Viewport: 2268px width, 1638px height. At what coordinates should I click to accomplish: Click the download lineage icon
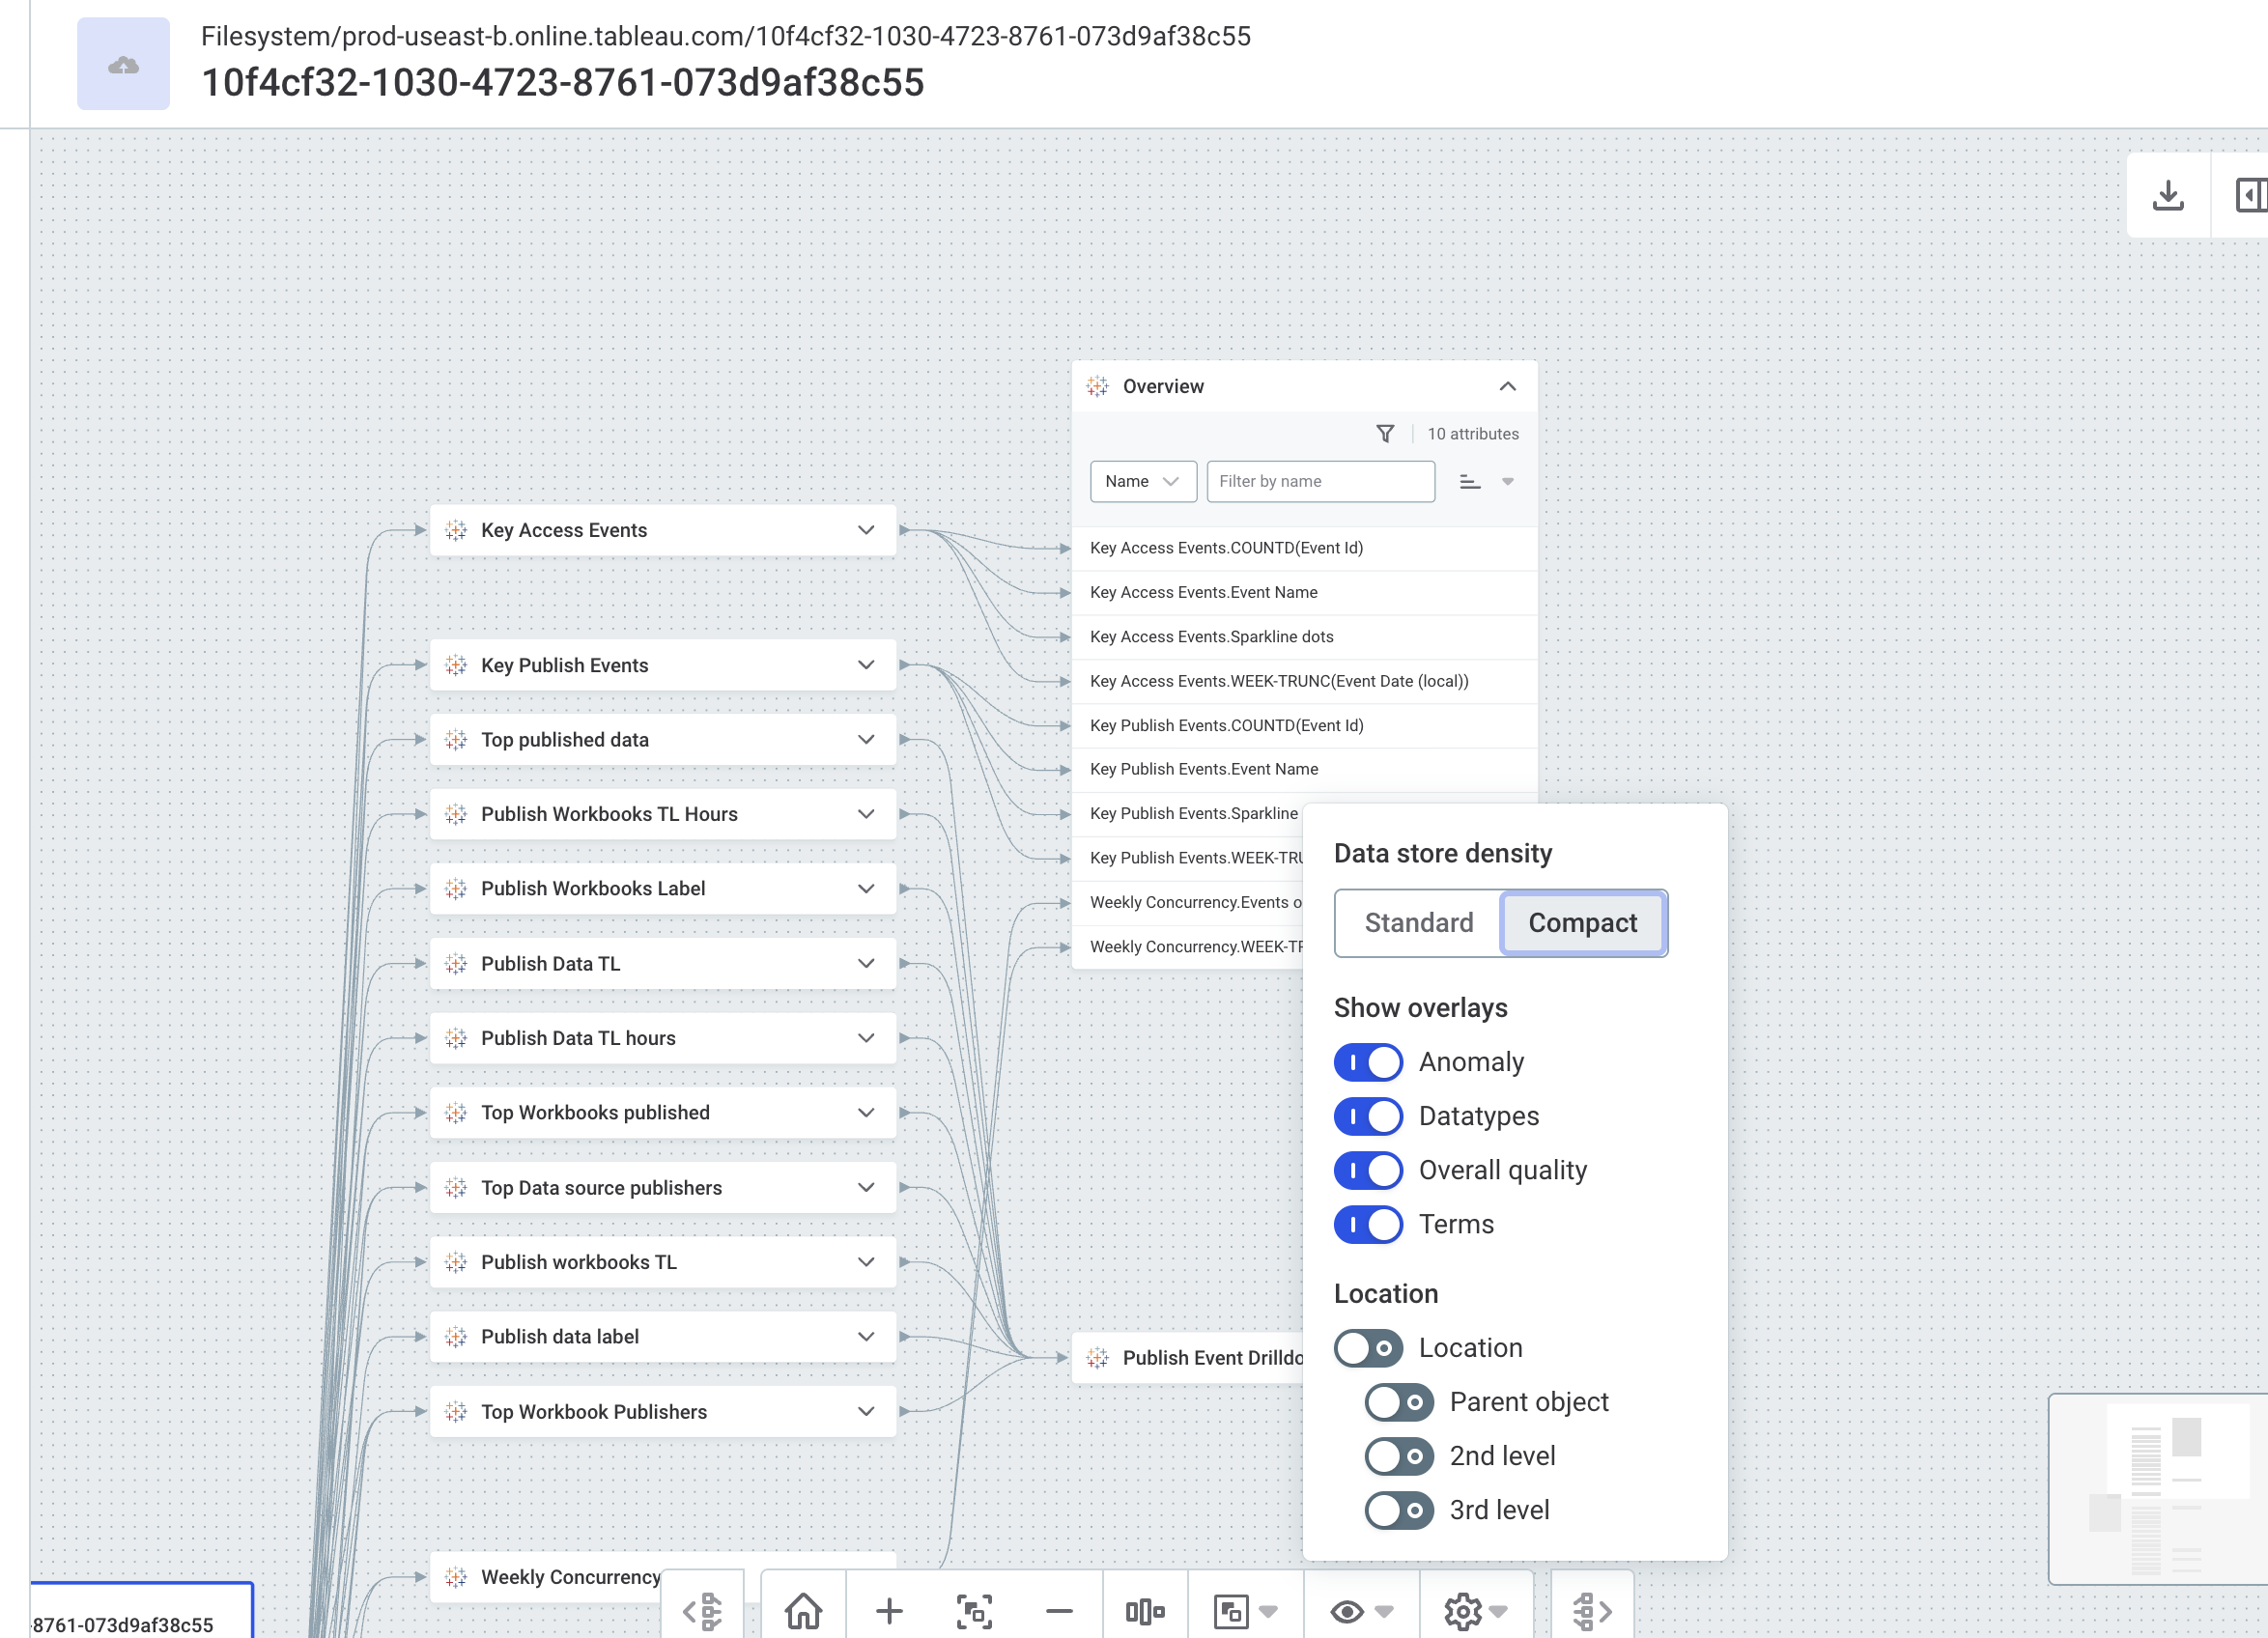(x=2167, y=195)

==

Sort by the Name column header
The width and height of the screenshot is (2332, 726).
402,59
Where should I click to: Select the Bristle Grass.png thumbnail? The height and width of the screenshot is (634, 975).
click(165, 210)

[What to do]
Revise the records starting with the line that contains "Viewport: 2268px width, 1638px" and going on through the line that contains "(x=2167, y=195)", replacing "download lineage icon" with "export lineage button" and leaving everything else unchanged. Omit the pictures from your answer.

[Solution to this task]
Viewport: 2268px width, 1638px height. At what coordinates should I click to accomplish: Click the export lineage button
(x=2167, y=195)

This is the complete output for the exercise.